═════ Exercise material

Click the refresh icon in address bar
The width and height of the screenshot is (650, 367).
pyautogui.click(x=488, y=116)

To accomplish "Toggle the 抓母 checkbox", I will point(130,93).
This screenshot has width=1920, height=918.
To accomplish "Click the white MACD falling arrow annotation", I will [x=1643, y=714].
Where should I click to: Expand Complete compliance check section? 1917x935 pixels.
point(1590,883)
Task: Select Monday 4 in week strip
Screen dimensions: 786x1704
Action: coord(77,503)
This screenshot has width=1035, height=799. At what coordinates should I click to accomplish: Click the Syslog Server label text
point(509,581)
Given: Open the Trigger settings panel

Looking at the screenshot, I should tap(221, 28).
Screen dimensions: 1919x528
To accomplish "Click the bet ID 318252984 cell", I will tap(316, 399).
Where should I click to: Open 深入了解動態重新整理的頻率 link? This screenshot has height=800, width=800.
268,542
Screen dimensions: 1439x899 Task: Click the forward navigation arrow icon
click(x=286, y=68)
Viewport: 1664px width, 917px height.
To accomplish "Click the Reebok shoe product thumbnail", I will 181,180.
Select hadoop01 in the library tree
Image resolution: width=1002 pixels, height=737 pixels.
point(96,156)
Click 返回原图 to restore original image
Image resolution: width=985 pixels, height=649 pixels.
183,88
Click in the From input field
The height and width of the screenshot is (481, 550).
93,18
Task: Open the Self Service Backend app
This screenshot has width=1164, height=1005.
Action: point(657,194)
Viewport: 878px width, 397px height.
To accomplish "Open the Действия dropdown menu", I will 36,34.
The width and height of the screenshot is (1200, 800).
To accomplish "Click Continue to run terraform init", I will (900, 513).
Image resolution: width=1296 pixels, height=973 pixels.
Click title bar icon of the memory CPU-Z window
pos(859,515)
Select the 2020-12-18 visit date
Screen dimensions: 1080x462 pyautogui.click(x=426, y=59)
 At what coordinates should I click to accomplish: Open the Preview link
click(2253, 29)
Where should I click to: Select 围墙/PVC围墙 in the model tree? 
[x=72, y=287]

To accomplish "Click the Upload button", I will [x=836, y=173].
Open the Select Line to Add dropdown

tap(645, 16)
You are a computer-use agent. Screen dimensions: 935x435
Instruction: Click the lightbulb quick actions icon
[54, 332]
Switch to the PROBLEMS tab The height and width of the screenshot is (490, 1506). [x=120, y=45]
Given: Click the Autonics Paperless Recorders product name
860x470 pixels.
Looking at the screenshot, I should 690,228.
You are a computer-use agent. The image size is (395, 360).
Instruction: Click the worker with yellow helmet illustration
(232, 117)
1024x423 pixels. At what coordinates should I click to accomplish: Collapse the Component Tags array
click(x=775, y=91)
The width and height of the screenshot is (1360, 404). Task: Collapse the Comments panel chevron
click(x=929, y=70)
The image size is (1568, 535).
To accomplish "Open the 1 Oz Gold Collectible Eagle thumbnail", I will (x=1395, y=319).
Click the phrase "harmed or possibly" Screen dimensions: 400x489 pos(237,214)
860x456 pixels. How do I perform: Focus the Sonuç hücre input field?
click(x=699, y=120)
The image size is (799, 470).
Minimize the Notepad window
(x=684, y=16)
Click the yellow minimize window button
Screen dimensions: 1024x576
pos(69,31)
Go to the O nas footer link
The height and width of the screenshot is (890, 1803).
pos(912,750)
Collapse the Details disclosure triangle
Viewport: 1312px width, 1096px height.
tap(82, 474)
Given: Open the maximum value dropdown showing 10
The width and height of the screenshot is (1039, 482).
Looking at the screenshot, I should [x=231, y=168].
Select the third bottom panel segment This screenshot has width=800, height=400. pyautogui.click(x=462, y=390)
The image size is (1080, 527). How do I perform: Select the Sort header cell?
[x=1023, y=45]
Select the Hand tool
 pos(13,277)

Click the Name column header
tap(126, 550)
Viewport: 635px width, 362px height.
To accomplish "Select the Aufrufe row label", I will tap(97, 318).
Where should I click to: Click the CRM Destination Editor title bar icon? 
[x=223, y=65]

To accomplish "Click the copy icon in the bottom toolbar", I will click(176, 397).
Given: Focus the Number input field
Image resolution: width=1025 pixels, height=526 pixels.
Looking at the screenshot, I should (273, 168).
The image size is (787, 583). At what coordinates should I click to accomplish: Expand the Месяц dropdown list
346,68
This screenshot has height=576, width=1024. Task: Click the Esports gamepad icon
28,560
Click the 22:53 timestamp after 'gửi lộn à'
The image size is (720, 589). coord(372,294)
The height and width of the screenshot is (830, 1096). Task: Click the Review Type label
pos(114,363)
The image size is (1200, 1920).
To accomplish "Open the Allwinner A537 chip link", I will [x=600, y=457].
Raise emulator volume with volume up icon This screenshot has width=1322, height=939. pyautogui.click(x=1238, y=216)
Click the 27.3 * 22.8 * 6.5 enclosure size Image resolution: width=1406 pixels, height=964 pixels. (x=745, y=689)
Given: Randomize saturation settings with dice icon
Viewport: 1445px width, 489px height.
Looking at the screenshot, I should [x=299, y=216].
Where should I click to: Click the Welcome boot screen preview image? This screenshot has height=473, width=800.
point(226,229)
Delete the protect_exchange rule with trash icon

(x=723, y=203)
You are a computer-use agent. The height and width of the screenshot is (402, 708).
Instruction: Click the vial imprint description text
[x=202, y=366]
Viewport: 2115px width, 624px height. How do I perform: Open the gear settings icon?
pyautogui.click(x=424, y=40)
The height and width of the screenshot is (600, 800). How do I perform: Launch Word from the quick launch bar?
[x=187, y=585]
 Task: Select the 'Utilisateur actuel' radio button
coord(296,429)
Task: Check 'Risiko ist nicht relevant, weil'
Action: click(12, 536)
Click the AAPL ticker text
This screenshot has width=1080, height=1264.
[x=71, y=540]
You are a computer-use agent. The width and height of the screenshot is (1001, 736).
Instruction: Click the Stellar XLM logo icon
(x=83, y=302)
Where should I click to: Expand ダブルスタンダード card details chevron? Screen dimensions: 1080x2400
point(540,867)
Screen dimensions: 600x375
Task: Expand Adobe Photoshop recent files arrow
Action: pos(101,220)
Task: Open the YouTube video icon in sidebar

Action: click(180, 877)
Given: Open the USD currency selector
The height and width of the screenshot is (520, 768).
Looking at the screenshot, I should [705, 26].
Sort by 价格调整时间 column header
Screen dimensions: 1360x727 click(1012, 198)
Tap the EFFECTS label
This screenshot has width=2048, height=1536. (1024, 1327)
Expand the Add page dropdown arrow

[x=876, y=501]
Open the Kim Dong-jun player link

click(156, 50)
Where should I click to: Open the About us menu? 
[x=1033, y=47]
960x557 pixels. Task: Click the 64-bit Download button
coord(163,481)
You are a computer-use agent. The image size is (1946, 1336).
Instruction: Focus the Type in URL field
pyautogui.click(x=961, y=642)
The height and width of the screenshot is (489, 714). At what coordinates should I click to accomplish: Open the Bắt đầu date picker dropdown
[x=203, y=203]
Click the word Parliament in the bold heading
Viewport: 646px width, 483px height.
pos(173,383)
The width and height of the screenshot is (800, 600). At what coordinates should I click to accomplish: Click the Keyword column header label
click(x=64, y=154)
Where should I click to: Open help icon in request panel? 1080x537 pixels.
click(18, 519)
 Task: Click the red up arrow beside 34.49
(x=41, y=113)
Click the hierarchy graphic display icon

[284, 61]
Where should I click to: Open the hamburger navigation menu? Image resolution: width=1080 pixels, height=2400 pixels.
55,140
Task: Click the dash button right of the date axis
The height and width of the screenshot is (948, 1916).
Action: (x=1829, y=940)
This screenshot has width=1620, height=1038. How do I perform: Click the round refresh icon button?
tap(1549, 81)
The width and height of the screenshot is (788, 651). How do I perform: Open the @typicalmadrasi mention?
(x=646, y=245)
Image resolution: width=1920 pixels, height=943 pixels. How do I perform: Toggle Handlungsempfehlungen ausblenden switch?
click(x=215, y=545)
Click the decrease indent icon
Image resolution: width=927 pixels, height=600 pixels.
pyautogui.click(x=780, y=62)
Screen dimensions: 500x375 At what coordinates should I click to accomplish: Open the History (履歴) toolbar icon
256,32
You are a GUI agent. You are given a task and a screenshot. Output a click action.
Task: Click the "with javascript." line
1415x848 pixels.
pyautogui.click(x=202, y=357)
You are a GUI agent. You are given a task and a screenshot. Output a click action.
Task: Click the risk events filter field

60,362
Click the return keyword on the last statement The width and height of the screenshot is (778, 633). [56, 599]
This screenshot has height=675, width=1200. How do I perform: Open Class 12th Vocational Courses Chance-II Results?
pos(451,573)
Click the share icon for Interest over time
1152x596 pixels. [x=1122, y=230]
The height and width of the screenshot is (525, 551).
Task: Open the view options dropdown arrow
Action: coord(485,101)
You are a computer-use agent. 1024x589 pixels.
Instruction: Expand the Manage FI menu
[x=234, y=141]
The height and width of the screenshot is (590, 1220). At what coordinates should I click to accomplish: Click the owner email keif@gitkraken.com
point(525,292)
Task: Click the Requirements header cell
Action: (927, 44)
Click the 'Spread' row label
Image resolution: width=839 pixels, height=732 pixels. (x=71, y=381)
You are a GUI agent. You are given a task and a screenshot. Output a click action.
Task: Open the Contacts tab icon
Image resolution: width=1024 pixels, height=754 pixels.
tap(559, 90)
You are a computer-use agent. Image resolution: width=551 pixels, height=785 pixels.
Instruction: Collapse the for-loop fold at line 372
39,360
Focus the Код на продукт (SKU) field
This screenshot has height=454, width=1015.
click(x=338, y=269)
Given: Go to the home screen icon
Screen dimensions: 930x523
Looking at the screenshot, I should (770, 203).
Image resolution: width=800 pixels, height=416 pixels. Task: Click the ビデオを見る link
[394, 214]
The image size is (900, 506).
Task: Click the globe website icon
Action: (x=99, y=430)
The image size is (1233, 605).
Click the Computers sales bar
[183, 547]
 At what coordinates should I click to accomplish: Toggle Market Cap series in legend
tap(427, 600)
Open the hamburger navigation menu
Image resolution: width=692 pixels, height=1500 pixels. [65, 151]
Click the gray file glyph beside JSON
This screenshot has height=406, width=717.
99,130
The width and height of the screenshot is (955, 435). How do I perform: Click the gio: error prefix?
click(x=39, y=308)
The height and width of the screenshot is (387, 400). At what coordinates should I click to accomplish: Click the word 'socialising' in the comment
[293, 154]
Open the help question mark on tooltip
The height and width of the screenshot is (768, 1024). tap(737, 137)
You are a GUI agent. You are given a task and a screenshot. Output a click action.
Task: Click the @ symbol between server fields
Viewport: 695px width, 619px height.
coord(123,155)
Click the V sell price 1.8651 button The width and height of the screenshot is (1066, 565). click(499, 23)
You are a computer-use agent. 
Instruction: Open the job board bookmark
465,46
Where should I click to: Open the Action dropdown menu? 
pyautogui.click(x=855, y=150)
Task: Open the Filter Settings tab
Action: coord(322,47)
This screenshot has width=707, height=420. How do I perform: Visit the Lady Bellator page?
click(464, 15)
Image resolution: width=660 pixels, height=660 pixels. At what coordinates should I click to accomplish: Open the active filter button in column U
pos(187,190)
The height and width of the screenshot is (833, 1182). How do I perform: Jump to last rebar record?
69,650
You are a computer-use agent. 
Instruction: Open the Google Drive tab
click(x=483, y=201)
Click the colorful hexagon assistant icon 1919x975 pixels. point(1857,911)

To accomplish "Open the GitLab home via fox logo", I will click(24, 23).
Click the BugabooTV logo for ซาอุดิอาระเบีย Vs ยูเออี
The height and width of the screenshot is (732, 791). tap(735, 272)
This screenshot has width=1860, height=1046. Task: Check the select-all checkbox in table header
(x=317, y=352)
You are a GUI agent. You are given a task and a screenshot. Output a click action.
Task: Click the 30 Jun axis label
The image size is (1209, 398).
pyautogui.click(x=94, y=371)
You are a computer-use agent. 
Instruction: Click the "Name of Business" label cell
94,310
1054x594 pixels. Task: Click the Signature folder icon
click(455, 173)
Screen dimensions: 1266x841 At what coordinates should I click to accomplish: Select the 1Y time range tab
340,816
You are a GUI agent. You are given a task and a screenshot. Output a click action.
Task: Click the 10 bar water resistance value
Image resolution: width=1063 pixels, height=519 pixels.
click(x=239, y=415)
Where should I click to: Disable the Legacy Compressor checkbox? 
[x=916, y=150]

══════════

What is needed |
Pull out every line in the data above that has the word "product".

Written response |
To accomplish "Click the Reebok shoe product thumbnail", I will 181,180.
Given: Click the Autonics Paperless Recorders product name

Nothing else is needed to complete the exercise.